Rating: R for nudity, language and drug use
Run Time: 1 hour, 31 minutes
Sienna Miller lights up an otherwise mediocre recounting of the meteoric rise and fall of Andy Warhol muse Edie Sedgwick.
Sedgwick went from nobody to superstar in a heartbeat; an icon of American Pop Culture and the darling of the underground film scene that Warhol perpetuated with a fierce intensity.
From the moment he lays eyes on Edie Sedgwick (Miller) at a bohemian free-for-all Warhol (a creepy Guy Pearce) knows that he wants her in his orbit, an integral part of his revolutionary culture that’s rife with sex, drugs and avant-garde style.
For her part Sedgwick loves the limelight, which tames the internal beasts of her brother’s tragic suicide and her aristocratic father’s sexual advances. Sedgwick pours ample amounts of daddy’s money into Warhol’s Factory projects and turns starlet and sky-rocketing media darling.
At the top of her game Edie makes nice with a popular Bob Dylan-esque folk star (Hayden Christensen, simply billed as the “Musician”) who actively dislikes Warhol and his posse of rag-tag weirdoes. Her budding relationship with the Musician puts Warhol in a snit; torn between two lovers she’s ultimately rejected by both. The painful slight awakens her demons and sends Sedgwick into a hellish crash and burn of intoxicated insanity.

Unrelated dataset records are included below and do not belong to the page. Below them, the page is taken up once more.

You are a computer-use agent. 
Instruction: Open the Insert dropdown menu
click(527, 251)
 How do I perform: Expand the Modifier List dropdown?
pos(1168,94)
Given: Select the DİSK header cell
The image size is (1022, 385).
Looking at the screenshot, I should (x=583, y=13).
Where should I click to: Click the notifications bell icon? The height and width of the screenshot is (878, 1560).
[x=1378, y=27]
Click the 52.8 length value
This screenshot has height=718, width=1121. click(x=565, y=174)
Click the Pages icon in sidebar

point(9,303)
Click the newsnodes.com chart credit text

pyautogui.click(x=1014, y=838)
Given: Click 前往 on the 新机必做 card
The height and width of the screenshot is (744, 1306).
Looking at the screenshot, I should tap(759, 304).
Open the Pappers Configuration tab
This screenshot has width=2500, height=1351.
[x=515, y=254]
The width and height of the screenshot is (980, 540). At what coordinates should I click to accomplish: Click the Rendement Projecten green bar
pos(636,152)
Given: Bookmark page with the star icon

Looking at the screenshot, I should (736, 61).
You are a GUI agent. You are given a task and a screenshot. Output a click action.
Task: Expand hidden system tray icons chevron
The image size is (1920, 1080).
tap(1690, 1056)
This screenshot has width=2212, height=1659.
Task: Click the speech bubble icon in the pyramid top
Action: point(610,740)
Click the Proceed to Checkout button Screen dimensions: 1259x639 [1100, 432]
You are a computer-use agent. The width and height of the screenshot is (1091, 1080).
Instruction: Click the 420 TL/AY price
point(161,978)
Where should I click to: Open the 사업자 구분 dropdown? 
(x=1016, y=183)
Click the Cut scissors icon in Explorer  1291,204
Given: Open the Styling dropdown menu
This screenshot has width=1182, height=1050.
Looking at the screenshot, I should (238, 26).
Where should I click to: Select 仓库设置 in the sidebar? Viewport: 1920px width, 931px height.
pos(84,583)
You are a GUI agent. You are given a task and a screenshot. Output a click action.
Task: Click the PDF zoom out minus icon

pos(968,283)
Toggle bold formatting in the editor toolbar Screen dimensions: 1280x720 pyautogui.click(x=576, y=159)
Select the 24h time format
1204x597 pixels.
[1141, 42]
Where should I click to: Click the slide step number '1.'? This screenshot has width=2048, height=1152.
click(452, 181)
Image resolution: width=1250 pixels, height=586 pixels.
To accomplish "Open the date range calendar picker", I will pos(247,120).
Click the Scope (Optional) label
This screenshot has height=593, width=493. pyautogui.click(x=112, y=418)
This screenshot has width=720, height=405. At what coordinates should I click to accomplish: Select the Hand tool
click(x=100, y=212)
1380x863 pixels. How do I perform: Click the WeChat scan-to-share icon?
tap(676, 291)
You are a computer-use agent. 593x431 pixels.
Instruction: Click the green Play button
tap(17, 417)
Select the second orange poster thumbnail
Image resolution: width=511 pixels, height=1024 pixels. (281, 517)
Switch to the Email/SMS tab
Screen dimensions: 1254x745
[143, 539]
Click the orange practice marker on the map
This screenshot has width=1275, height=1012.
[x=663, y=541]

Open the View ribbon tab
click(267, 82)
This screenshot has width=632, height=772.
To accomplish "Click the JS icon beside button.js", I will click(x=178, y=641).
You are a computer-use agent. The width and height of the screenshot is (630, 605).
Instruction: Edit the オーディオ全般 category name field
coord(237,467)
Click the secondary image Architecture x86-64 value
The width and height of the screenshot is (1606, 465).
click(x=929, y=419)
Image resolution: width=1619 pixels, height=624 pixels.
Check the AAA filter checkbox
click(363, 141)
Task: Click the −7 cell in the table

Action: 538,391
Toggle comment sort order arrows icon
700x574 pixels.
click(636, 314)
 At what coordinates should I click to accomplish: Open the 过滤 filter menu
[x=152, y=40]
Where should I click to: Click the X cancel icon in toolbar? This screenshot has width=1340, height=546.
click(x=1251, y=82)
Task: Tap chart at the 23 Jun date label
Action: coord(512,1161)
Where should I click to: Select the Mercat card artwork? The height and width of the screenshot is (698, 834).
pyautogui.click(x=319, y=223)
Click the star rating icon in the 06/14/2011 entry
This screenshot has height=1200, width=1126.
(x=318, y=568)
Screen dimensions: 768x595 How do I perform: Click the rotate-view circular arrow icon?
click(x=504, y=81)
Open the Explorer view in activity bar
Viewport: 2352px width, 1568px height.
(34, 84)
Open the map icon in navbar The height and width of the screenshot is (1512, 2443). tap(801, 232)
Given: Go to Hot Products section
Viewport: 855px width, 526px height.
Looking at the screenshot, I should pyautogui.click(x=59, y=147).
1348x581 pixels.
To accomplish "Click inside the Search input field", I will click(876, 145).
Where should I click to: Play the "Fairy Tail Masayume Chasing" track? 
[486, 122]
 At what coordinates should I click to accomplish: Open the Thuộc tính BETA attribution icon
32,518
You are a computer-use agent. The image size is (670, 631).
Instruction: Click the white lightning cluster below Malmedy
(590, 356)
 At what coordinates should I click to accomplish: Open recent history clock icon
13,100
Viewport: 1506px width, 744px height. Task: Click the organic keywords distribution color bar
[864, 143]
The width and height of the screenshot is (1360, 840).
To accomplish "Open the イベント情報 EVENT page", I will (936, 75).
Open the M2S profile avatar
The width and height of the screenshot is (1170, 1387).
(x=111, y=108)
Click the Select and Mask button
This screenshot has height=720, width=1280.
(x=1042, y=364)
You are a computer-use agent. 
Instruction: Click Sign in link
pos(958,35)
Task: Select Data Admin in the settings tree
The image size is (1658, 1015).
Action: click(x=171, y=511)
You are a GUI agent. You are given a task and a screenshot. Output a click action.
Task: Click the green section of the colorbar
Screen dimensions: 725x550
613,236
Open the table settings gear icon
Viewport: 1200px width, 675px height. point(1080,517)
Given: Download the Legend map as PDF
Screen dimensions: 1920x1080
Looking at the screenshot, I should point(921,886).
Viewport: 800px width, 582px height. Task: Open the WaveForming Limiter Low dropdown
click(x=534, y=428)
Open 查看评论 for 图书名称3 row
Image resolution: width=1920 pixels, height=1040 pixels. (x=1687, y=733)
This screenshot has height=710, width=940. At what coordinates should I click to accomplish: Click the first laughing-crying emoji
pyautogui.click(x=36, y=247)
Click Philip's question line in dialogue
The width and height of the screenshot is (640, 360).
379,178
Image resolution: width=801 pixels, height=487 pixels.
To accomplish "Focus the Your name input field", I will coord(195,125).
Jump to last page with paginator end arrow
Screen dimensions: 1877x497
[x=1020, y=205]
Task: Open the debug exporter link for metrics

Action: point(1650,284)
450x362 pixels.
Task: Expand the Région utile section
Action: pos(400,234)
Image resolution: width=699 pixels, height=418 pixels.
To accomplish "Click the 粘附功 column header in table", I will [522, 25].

Miller does a yeoman’s job of portraying Sedgwick the way she must have been – sassy and spirited yet sorely vulnerable. She looks and acts every inch the part; cutting-edge chic tainted by a damaged psyche. Yet even Miller’s fresh approach can’t overcome the alternately glacial and frenetic pacing and bargain-basement dialogue.
Pearce is downright bizarre as Warhol but gets its right while Christensen incomprehensibly mumbles his way through a part that was scrutinized and ostensibly edited by Dylan’s lawsuit-happy lawyers.
Period clothes are a dazzling homage to the ‘60s but can’t salvage this poor-little-rich-girl tale from its cheap provocations.